Conducting a lawyer-client interview: the WASP approach
Lawyers will generally receive some training in how to conduct an effective interview as part of their law school studies. One approach taught in some English speaking countries is the WASP interview. WASP is an acronym for Welcome, Acquire information, Supply information and advise, Part.
Following the interview, the lawyer will send the client an email or letter of advice. This will confirm the facts of the case, outline the legal issues involved, give details of what the lawyer will now do and whether the client need take any action, and outline the fee structure. It may also give some initial advice.
Here are the first few lines of dialogue taken from a typical lawyer-client interview.
Lawyer: Thanks for coming in. So, there’s a problem with your stereo?
Client: Yes. Just over two years ago I bought a high-end stereo system. Within a year, it went wrong. It suddenly went into permanent standby mode, and wouldn’t turn on. So it wouldn’t play music any more.
Lawyer: Oh dear, that doesn’t sound very good. But it would have been under guarantee. Did you contact the seller?
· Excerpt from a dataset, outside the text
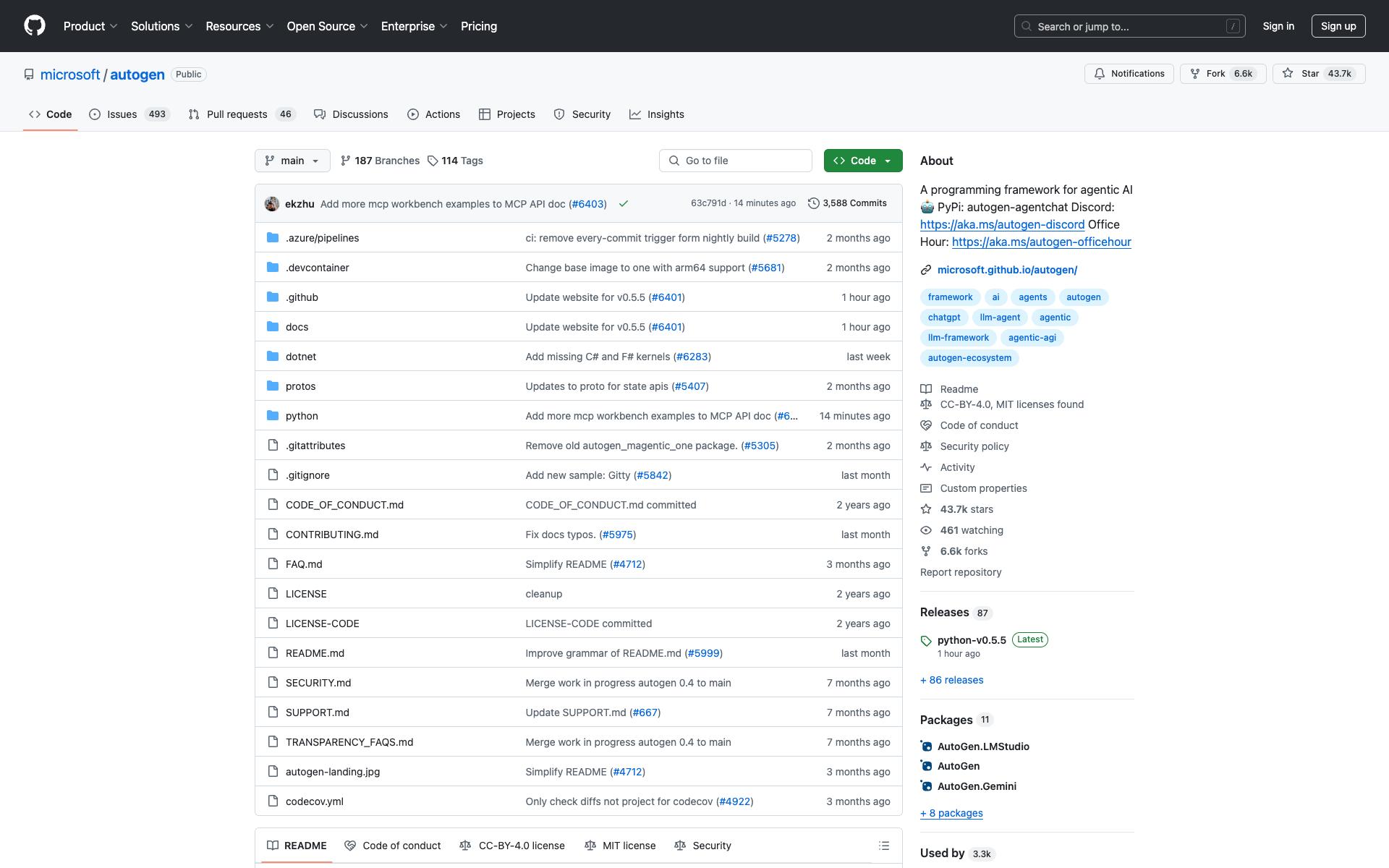Open the green Code dropdown button

[x=862, y=161]
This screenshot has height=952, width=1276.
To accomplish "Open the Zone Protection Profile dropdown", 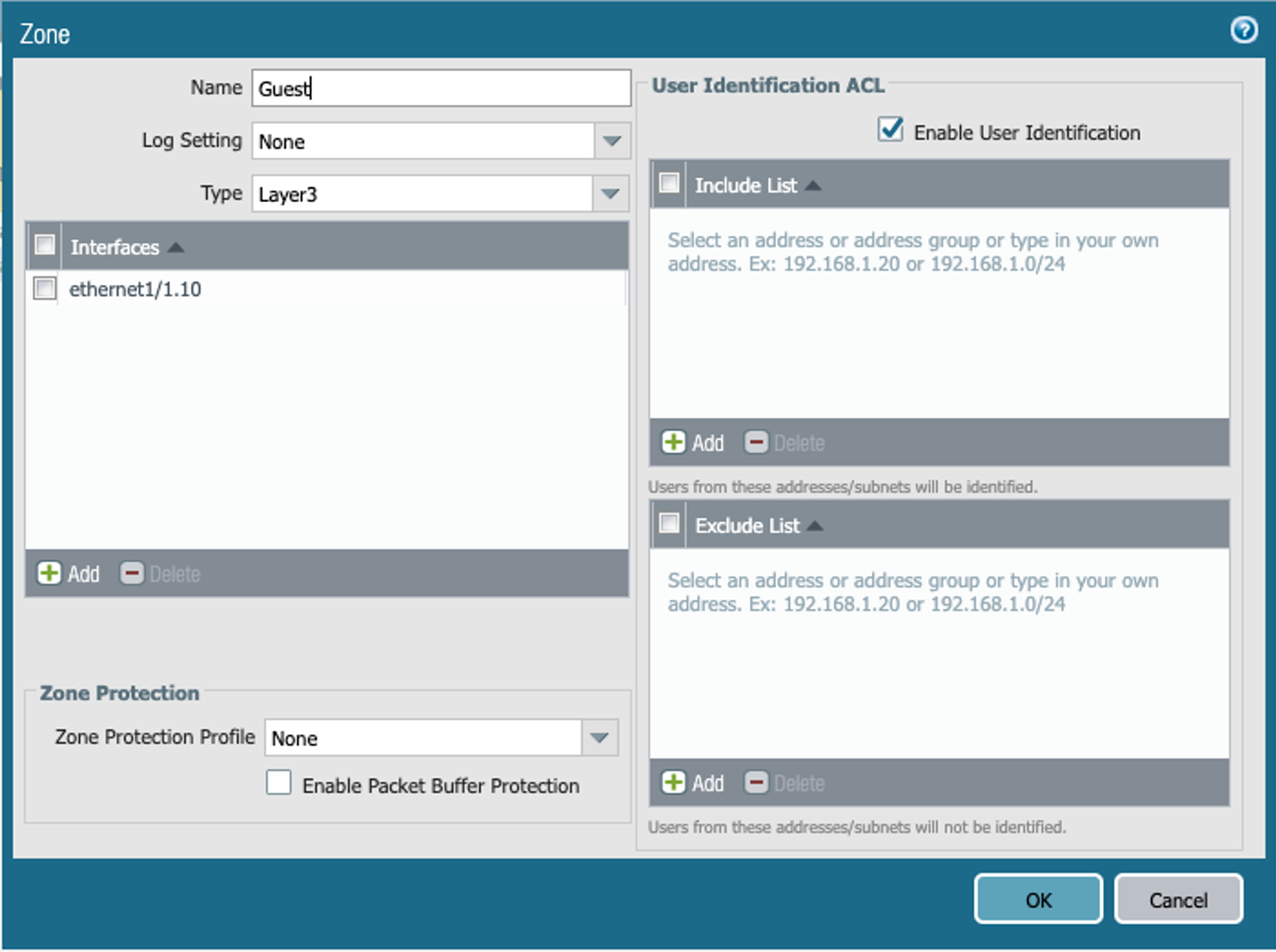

Client: Yes. They repaired it, but the same problem happened four more times. The problem was never properly fixed. And now that we’re past the two-year guarantee period, the seller says that there’s nothing they can do.
Lawyer: Well, under normal circumstances that would be correct. The statutory guarantee period is two years. But from what you say, it sounds as though there was some basic problem that was never properly addressed. It’s certainly unreasonable for the seller to rely on the two-year guarantee period if the same problem recurred repeatedly throughout those two years.